Task - Would you write out the entries below word for word, omitting the pictures?

Provided records -
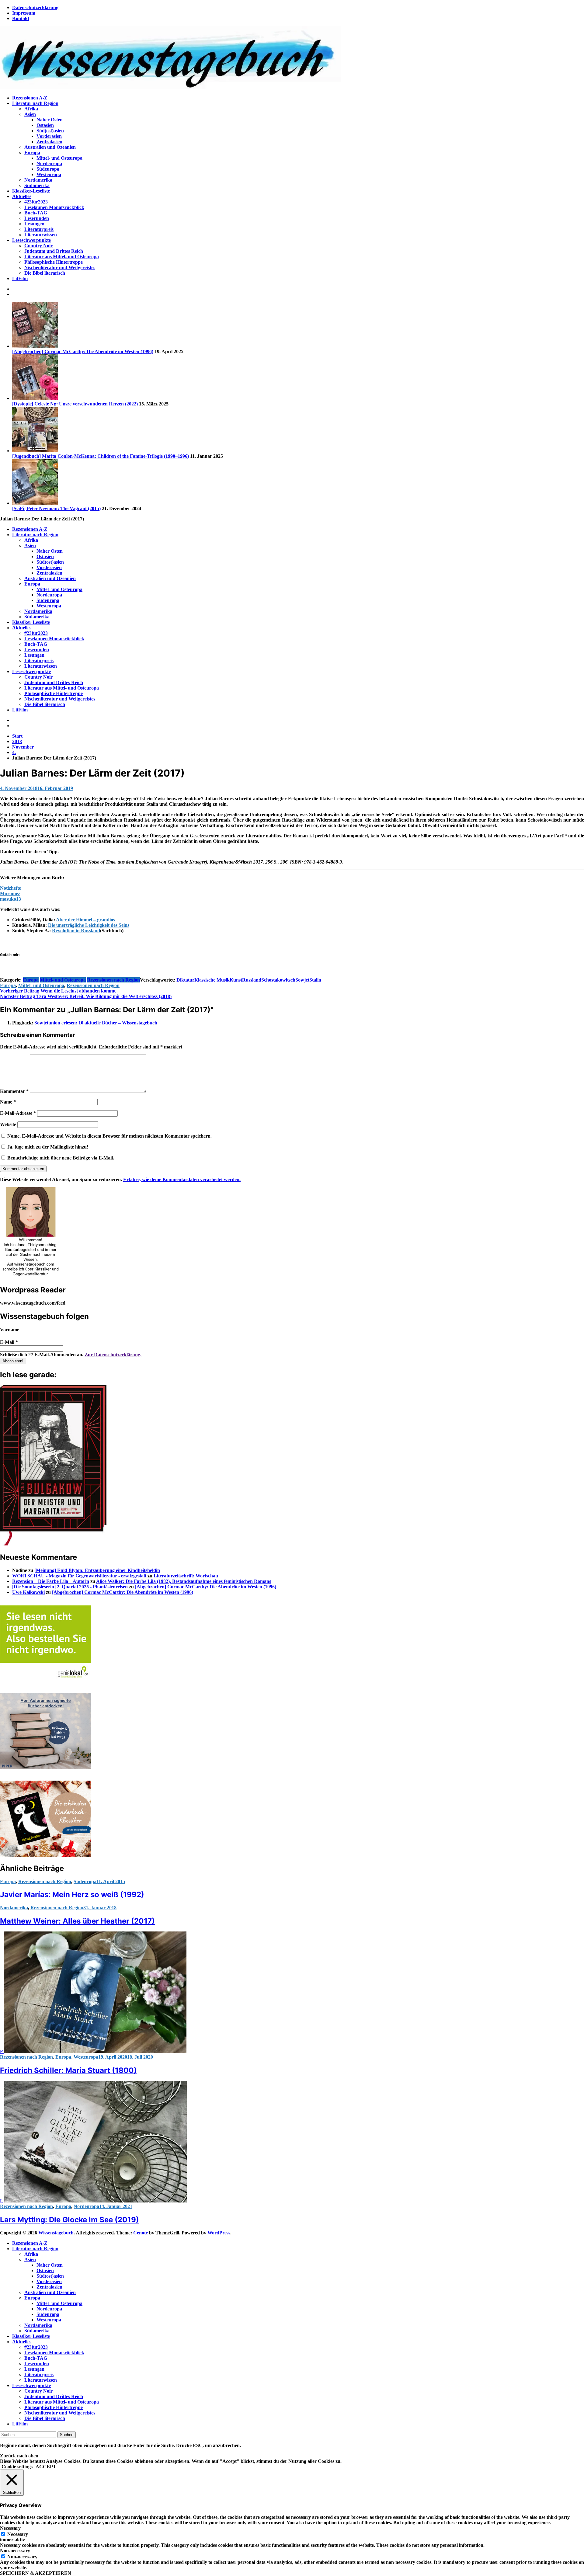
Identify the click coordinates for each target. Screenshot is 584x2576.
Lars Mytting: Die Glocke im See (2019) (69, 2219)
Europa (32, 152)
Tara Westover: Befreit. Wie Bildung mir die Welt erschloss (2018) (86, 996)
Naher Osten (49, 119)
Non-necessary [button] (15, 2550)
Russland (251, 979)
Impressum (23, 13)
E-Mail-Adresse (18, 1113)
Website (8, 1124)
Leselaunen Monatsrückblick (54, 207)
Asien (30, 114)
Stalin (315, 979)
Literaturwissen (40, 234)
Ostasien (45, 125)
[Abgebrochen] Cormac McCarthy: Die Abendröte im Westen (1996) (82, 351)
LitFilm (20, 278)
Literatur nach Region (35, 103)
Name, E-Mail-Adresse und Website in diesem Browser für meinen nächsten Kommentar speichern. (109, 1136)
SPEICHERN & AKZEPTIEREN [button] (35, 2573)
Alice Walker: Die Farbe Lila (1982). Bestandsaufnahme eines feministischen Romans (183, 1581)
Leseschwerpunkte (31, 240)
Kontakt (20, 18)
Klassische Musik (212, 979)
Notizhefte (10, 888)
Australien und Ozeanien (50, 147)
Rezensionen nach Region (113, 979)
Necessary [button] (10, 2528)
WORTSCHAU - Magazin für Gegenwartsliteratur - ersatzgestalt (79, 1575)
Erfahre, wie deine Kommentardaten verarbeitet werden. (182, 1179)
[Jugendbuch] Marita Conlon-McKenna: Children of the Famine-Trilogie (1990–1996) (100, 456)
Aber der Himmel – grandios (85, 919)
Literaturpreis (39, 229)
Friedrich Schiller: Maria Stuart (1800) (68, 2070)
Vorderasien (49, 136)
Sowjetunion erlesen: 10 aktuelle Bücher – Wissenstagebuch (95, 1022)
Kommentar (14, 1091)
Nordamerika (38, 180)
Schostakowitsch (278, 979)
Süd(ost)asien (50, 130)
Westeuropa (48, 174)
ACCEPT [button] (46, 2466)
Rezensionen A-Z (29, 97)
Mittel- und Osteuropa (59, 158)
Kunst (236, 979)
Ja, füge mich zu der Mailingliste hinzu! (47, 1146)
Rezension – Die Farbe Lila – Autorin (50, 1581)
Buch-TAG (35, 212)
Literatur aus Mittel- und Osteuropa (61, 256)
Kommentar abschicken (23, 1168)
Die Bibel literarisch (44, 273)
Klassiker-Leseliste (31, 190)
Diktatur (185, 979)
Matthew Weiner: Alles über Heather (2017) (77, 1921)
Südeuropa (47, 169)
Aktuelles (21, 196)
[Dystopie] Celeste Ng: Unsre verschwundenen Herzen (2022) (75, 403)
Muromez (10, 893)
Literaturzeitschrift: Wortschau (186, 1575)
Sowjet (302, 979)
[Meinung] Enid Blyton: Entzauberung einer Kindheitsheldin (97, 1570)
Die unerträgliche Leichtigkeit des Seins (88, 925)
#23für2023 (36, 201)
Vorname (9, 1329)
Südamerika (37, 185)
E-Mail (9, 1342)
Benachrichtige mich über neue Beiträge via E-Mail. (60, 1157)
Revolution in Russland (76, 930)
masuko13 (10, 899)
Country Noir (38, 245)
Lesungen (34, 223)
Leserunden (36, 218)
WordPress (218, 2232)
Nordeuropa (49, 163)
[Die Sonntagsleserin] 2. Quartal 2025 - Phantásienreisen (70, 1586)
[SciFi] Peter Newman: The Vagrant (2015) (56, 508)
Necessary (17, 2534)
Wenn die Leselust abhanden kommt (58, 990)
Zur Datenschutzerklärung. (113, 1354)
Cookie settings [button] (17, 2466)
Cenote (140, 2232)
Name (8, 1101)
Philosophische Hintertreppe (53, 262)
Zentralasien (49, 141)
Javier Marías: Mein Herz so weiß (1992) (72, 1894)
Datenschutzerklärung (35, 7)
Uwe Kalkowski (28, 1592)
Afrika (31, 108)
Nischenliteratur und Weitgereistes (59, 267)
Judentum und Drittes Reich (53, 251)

Answer to this task -
Identify the click coordinates for each target. Screenshot is 584x2576.
Lars Mytting: Die Glocke im See (2019) (69, 2219)
Europa (32, 152)
Tara Westover: Befreit. Wie Bildung mir die Welt erschloss (2018) (86, 996)
Naher Osten (49, 119)
Non-necessary [button] (15, 2550)
Russland (251, 979)
Impressum (23, 13)
E-Mail-Adresse (18, 1113)
Website (8, 1124)
Leselaunen Monatsrückblick (54, 207)
Asien (30, 114)
Stalin (315, 979)
Literaturwissen (40, 234)
Ostasien (45, 125)
[Abgebrochen] Cormac McCarthy: Die Abendröte im Westen (1996) (82, 351)
LitFilm (20, 278)
Literatur nach Region (35, 103)
Name, E-Mail-Adresse und Website in diesem Browser für meinen nächsten Kommentar speichern. (109, 1136)
SPEICHERN & AKZEPTIEREN [button] (35, 2573)
Alice Walker: Die Farbe Lila (1982). Bestandsaufnahme eines feministischen Romans (183, 1581)
Leseschwerpunkte (31, 240)
Kontakt (20, 18)
Klassische Musik (212, 979)
Notizhefte (10, 888)
Australien und Ozeanien (50, 147)
Rezensionen nach Region (113, 979)
Necessary [button] (10, 2528)
WORTSCHAU - Magazin für Gegenwartsliteratur - ersatzgestalt (79, 1575)
Erfahre, wie deine Kommentardaten verarbeitet werden. (182, 1179)
[Jugendbuch] Marita Conlon-McKenna: Children of the Famine-Trilogie (1990–1996) (100, 456)
Aber der Himmel – grandios (85, 919)
Literaturpreis (39, 229)
Friedrich Schiller: Maria Stuart (1800) (68, 2070)
Vorderasien (49, 136)
Sowjetunion erlesen: 10 aktuelle Bücher – Wissenstagebuch (95, 1022)
Kommentar (14, 1091)
Nordamerika (38, 180)
Schostakowitsch (278, 979)
Süd(ost)asien (50, 130)
Westeuropa (48, 174)
ACCEPT [button] (46, 2466)
Rezensionen A-Z (29, 97)
Mittel- und Osteuropa (59, 158)
Kunst (236, 979)
Ja, füge mich zu der Mailingliste hinzu! (47, 1146)
Rezension – Die Farbe Lila – Autorin (50, 1581)
Buch-TAG (35, 212)
Literatur aus Mittel- und Osteuropa (61, 256)
Kommentar abschicken (23, 1168)
Die Bibel literarisch (44, 273)
Klassiker-Leseliste (31, 190)
Diktatur (185, 979)
Matthew Weiner: Alles über Heather (2017) (77, 1921)
Südeuropa (47, 169)
Aktuelles (21, 196)
[Dystopie] Celeste Ng: Unsre verschwundenen Herzen (2022) (75, 403)
Muromez (10, 893)
Literaturzeitschrift: Wortschau (186, 1575)
Sowjet (302, 979)
[Meinung] Enid Blyton: Entzauberung einer Kindheitsheldin (97, 1570)
Die unerträgliche Leichtigkeit des Seins (88, 925)
#23für2023 (36, 201)
Vorname (9, 1329)
Südamerika (37, 185)
E-Mail (9, 1342)
Benachrichtige mich über neue Beiträge via E-Mail. (60, 1157)
Revolution in Russland (76, 930)
masuko13 (10, 899)
Country Noir (38, 245)
Lesungen (34, 223)
Leserunden (36, 218)
WordPress (218, 2232)
Nordeuropa (49, 163)
[Die Sonntagsleserin] 2. Quartal 2025 - Phantásienreisen (70, 1586)
[SciFi] Peter Newman: The Vagrant (2015) (56, 508)
Necessary (17, 2534)
Wenn die Leselust abhanden kommt (58, 990)
Zur Datenschutzerklärung. (113, 1354)
Cookie settings [button] (17, 2466)
Cenote (140, 2232)
Name (8, 1101)
Philosophische Hintertreppe (53, 262)
Zentralasien (49, 141)
Javier Marías: Mein Herz so weiß (1992) (72, 1894)
Datenschutzerklärung (35, 7)
Uwe Kalkowski (28, 1592)
Afrika (31, 108)
Nischenliteratur und Weitgereistes (59, 267)
Judentum und Drittes Reich (53, 251)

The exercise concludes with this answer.